On the Internet, a lot of the advice about email marketing is aimed at people who are engaged in e-commerce. A high percentage of those people are selling digital products that can be sold to anyone in the world. And a large percentage of those digital products revolve around Internet marketing.
That means a lot of the strategies that are getting taught simply don’t work well for local small business owners. Fortunately, there are good examples out there which will help you decide how to craft your own successful email marketing campaign without offering discounts or sales every month.
Cross Veterinary Clinic in Grand Blanc, MI provides one such example.
How They Collect Addresses
Cross simply asks for e-mail addresses when you fill out your pet’s registration form.
Now, whether or not this is a good practice for building your e-mail list depends upon how the email is used. If they were sending out a monthly newsletter, for example, it would have been better to use the standard “sign-up form, double opt-in” technique that many people use.
But that’s not what they’re doing, as you’ll soon see.
Personalized to the Nth Degree
You see, I only hear from Cross at very specific times.
- At each pet’s birthday. They address each of my cats by name and remind me that it might be a good time for an annual check-up.
- To confirm appointments.
- To remind me that it’s time for certain immunizations.
There was a link to opt out of receiving emails in every email, but I never saw the need to click it.
Their strategy meant that I only heard from them once or twice a year, but that little bit of contact was enough to keep me engaged with them and loyal to them until I moved too far away to use them any longer.
And, as you can see, I have good memories about them even now.
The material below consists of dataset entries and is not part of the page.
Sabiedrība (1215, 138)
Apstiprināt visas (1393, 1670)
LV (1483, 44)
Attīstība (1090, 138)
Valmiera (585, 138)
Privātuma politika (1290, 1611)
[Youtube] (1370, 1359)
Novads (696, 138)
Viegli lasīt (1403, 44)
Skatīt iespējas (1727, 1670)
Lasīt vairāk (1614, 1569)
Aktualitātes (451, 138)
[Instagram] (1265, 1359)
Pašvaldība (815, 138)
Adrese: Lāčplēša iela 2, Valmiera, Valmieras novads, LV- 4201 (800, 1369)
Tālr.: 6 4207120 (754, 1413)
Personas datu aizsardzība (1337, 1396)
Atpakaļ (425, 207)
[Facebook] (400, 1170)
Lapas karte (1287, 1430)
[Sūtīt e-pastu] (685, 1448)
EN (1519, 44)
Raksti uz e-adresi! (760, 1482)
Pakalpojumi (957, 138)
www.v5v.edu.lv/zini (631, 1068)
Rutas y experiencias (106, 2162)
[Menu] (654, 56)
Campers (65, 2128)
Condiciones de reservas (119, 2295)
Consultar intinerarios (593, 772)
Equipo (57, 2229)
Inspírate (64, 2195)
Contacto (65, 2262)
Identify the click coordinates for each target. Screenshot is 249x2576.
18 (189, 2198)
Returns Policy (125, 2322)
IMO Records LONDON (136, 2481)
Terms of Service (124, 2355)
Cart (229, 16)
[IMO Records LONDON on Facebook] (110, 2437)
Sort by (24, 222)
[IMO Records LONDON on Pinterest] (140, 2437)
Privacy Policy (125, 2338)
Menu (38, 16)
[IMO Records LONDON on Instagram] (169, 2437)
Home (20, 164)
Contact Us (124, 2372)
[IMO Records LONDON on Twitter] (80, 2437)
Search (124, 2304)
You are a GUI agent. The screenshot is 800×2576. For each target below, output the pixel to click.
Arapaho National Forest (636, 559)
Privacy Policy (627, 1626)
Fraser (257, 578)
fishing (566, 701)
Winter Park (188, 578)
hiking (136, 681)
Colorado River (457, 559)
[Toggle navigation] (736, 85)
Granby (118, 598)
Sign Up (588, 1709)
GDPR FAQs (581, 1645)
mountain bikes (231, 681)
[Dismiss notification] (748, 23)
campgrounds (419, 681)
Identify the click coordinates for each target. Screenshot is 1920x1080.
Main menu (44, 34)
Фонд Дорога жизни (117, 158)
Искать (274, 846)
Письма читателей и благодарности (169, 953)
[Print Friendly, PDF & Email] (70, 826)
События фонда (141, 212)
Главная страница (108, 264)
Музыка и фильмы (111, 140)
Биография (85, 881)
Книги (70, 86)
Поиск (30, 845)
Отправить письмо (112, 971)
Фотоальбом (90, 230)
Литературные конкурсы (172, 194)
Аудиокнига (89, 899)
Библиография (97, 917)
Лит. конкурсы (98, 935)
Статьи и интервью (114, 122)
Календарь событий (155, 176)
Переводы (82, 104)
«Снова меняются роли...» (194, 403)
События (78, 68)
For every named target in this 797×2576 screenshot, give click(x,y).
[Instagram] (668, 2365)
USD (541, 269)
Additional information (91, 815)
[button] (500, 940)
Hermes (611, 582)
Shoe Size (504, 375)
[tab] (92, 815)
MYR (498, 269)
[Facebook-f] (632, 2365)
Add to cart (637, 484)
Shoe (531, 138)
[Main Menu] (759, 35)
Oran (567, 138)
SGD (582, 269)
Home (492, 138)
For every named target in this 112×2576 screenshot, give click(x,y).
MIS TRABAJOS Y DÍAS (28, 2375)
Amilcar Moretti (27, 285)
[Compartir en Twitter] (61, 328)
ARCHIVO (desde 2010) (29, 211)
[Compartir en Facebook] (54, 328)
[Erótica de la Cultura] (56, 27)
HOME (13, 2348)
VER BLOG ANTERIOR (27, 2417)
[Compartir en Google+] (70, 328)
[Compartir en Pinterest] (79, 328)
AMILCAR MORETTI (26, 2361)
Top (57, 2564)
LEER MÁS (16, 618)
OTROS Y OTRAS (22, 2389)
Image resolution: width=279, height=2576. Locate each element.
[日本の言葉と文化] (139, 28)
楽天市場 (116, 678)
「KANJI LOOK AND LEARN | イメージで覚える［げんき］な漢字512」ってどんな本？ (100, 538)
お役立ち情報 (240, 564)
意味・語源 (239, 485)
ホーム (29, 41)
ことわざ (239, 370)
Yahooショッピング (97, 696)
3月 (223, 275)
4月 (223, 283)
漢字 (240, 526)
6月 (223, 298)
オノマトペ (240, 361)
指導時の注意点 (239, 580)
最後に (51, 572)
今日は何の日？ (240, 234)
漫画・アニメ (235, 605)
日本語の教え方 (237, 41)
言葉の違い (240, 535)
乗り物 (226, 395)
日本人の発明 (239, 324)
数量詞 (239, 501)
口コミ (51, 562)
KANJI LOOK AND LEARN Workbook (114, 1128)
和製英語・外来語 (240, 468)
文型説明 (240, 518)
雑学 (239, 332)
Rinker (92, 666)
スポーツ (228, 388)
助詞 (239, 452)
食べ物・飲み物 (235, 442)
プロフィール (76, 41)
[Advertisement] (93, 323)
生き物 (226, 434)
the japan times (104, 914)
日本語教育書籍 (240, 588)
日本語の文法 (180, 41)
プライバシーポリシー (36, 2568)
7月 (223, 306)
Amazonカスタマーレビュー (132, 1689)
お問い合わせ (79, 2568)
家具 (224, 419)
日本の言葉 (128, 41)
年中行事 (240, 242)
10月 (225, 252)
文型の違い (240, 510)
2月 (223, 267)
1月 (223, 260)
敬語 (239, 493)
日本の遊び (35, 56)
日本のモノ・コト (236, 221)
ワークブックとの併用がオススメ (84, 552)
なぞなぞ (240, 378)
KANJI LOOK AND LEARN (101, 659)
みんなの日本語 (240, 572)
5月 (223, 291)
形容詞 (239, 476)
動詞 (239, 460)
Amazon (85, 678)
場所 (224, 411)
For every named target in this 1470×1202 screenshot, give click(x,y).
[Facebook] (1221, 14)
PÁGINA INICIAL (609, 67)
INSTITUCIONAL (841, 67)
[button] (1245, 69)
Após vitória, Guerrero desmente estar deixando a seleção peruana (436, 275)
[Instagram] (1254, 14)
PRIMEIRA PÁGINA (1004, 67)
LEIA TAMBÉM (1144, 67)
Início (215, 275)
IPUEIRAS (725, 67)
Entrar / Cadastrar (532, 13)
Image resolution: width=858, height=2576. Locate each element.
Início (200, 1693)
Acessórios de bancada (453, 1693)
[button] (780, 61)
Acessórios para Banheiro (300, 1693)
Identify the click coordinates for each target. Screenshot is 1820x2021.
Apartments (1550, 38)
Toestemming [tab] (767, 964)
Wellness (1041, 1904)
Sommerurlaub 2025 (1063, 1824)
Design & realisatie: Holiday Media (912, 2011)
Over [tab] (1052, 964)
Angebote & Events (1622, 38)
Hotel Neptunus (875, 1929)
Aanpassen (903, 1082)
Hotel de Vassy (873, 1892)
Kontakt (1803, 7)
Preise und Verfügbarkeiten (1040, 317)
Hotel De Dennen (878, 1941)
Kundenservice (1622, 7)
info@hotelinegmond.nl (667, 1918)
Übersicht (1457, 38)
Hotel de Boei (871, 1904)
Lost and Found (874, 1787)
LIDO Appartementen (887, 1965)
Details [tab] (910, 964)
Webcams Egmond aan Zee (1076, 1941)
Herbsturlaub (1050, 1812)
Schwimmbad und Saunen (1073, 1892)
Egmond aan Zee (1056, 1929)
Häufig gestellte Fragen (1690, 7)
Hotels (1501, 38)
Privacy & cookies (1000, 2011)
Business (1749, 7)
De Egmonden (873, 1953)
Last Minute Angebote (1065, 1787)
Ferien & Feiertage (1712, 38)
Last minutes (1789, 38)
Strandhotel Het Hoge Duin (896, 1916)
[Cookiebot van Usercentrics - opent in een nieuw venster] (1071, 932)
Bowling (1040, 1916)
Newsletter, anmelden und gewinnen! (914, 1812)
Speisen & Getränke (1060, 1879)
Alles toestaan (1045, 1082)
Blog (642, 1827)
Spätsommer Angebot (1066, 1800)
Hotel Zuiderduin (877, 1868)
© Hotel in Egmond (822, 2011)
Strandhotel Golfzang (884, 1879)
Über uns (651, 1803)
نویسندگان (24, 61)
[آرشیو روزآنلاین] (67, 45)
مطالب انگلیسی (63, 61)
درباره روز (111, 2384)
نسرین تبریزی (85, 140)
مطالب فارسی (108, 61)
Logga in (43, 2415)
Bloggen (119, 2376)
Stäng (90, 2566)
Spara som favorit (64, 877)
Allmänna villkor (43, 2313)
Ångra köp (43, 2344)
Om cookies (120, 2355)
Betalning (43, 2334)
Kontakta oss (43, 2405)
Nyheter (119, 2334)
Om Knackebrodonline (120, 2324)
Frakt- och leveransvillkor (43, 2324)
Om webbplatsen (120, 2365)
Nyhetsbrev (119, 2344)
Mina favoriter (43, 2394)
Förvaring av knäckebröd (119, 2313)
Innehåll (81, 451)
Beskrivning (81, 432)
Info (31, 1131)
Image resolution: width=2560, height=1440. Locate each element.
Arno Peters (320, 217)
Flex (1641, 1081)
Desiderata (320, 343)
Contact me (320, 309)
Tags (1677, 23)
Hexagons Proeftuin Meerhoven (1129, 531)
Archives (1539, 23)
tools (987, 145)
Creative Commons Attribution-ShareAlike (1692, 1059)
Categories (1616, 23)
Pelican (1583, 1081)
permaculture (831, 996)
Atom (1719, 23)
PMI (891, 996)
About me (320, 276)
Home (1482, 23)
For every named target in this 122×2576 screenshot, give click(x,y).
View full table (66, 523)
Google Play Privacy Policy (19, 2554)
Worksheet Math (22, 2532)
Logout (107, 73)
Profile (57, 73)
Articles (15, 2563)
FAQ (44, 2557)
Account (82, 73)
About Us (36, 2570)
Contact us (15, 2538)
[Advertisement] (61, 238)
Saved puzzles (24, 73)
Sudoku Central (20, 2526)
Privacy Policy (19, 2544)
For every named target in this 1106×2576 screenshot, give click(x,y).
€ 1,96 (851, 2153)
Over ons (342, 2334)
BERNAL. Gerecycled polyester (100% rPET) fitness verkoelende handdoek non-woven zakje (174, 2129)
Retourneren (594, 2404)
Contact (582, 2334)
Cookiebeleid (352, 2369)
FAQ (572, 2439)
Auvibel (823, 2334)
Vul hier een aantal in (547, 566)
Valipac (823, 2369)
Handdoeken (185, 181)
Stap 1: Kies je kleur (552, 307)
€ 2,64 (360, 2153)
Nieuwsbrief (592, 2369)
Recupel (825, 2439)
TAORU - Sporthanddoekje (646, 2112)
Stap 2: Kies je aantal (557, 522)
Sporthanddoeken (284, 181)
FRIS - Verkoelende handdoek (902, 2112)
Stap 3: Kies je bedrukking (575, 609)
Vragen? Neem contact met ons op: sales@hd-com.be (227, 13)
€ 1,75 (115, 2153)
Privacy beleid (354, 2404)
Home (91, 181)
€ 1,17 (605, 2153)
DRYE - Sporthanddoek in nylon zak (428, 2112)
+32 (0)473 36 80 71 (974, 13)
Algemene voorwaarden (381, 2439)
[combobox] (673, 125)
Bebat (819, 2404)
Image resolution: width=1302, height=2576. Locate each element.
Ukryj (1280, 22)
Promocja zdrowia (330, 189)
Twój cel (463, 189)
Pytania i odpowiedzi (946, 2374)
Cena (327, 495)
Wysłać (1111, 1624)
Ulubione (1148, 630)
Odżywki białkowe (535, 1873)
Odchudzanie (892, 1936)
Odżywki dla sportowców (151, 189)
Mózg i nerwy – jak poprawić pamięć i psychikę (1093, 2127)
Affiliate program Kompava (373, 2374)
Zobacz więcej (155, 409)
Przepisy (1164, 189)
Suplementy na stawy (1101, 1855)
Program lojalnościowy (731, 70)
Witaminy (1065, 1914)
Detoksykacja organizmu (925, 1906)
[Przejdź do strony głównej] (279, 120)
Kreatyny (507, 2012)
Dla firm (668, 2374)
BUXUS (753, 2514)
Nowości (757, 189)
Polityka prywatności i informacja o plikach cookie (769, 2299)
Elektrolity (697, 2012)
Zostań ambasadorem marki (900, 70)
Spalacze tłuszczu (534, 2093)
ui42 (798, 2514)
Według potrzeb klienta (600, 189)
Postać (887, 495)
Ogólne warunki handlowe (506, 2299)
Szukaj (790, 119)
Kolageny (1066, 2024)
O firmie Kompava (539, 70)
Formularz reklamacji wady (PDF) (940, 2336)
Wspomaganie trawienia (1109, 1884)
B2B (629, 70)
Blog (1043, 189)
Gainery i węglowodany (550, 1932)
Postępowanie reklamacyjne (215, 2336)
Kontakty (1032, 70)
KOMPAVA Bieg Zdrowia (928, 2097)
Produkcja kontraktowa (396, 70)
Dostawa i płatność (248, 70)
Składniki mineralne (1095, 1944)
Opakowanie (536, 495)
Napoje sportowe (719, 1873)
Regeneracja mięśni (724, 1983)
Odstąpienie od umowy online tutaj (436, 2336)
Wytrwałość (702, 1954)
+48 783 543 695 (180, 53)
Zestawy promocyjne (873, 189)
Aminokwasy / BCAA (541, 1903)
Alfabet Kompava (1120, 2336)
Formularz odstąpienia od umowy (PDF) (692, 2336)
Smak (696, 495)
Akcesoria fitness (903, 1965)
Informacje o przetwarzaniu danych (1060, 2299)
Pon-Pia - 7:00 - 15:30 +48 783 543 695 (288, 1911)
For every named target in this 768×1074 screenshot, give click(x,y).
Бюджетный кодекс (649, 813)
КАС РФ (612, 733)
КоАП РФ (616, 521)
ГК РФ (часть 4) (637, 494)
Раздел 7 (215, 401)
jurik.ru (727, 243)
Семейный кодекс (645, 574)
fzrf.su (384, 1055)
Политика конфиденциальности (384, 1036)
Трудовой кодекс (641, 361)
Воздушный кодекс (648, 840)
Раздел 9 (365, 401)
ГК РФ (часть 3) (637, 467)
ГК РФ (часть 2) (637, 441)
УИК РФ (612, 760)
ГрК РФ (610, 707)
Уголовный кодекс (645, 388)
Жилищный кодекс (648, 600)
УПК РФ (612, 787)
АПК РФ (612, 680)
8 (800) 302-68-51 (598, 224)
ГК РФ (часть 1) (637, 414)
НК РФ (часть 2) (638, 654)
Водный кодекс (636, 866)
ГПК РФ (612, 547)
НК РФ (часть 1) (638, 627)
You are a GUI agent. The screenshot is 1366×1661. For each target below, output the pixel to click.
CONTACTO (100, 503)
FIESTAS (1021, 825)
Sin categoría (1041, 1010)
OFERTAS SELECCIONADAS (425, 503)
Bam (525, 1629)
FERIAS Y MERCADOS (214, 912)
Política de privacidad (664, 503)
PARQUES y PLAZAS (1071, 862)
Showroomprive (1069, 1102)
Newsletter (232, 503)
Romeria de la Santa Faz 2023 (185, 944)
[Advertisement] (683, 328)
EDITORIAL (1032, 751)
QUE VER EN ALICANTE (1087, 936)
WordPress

Takeaways for Your Business
Of course, the Cross Veterinary model may not be perfect for your business. Every business is different, and you have make sure customers are okay with the way that you are using their email address.
But there are still some “universal” takeaways.
- You don’t have to talk to customers every week to make your email marketing successful.
- Being super-personal works.
- Mass e-mails, like monthly newsletters, could make less of an impact than one good personal e-mail.
- You don’t have to give up on automation in order to be personal. I’m sure once the pet’s name and birthday were entered into the computer an auto-responder took care of the rest.
- Don’t hit “send” unless you know the e-mail is really relevant to your customer.